The big difference in Project Finance is that they strongly prefer candidates with credit experience in LevFin, DCM, mezzanine, direct lending, and related fields.

You can win PF roles right out of undergrad, but recruiting for undergrads and recent graduates is less common and structured than in fields like investment banking, corporate banking, or wealth management.

And if you do this, you’ll probably need highly relevant internships, such as ones in credit, energy, renewables, or other infrastructure-related fields.

Interviews are more specialized, and you can expect everything from infrastructure modeling tests and case studies to questions about the deal execution process.

Because most of these assets are private, finding substantial information for deal discussions can be very difficult.

Therefore, you’ll probably have to focus on high-profile assets that operate more like normal companies, such as large airports – or research funds or large companies in the sector.

You should also expect technical questions about concepts unique to Project Finance, such as Debt sizing/sculpting based on future cash flows and how to use Goal Seek and VBA to resolve circular references in models.

See the sample Excel file included here for very simple examples of this.

We don’t have space in this article to cover technical questions, but we may publish a separate feature on this topic.

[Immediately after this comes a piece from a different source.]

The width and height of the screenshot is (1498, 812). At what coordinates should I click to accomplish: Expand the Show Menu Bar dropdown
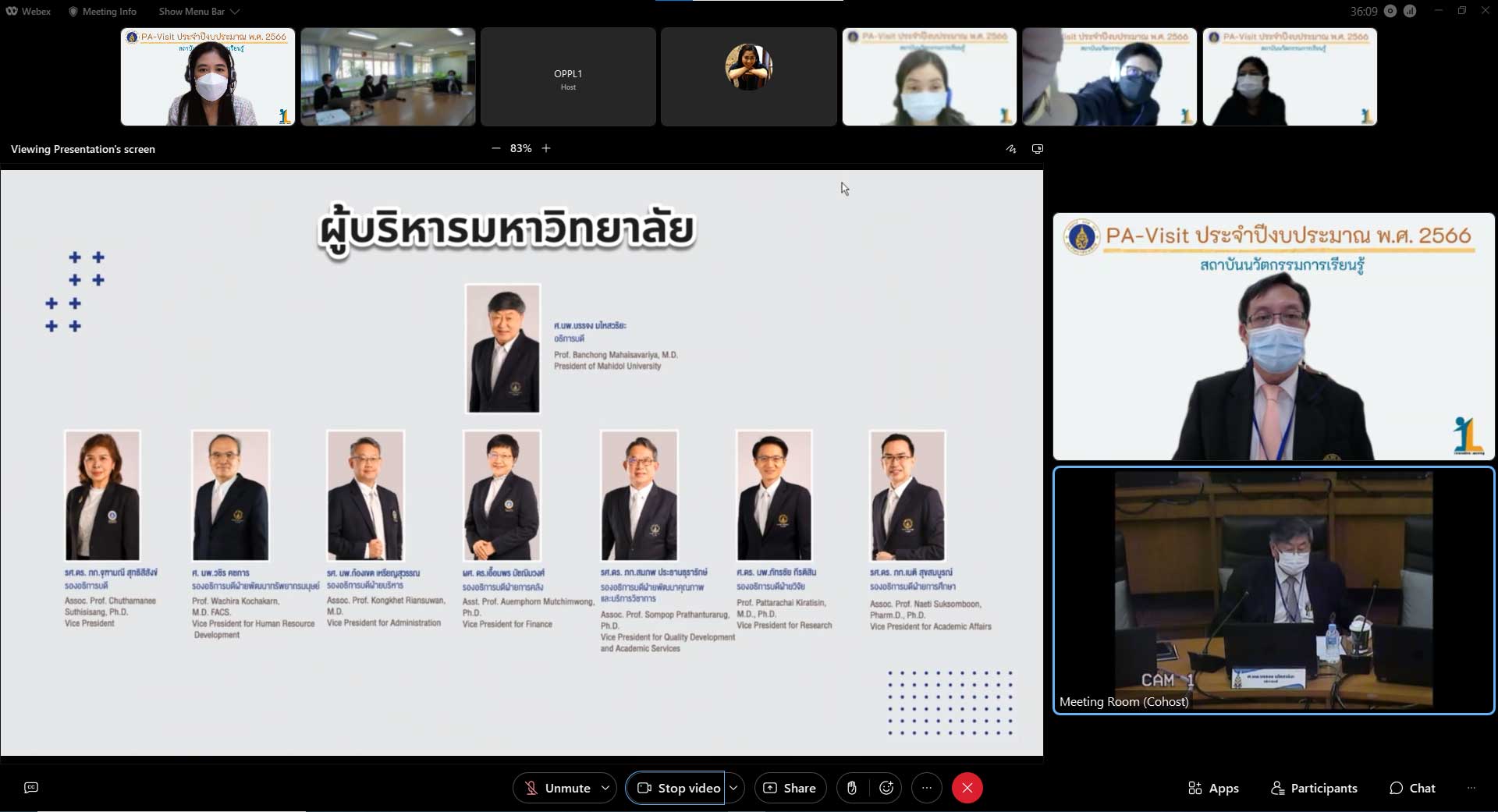pyautogui.click(x=199, y=12)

Project Finance vs. Corporate Finance: Financial Modeling

Here’s a chart summarizing the key modeling and analytical differences:

Project Finance vs Corporate Finance

Types of Assets and Legal Structure

The “Types of Assets” category should be obvious if you’ve made it this far in the article.

The Legal Structure category is important because the special purpose vehicle around an infrastructure asset reduces the risk for the owner.

The Debt is also non-recourse, which means the lenders can seize only the collateral if something goes wrong.

So, the asset is “isolated” from the rest of the company, and the lenders cannot seize other assets if something goes wrong with the one specific asset they’ve funded.

Lenders see this feature not as “risk reduction” but “risk reallocation” – to them.

This is partially why they often require strict covenants linked to numbers like the Debt Service Coverage Ratio (DSCR), defined as Cash Flow Available for Debt Service (CFADS) / Debt Service.

(Debt Service = Interest + Scheduled Principal Repayment; CFADS = EBITDA – Cash Taxes +/- Change in Working Capital – Maintenance CapEx +/- various Reserve line items.)

For example, a relatively safe asset, such as a power plant that sells electricity according to fixed rates and escalations, might be subject to a 1.50x minimum DSCR on the Debt used to fund the deal.

In other words, lenders want a 50% buffer to ensure the asset always has enough cash flow to pay them – and that’s for a “safe” asset!

In riskier verticals, such as mining, the required DSCR is much higher to account for the added risk of commodity prices.

Time Frame and Model Structure

The time frame and model structure also differ in Project Finance.

Since many of these assets last for decades, you could potentially set up a financial model that extends 20, 30, or even 50+ years into the future.

This would never happen in corporate finance because forecast periods rarely extend beyond 3 – 5 years.

The cash flows of normal companies are less predictable, so it’s rarely worthwhile to go far into the future.

Even if you create a far-in-the-future forecast for a tech startup that takes 20 years to reach maturity, the distant forecasts will become less detailed.

Technically, you can set up a 3-statement model for both corporate finance and Project Finance deals, but it’s far more common in corporate finance.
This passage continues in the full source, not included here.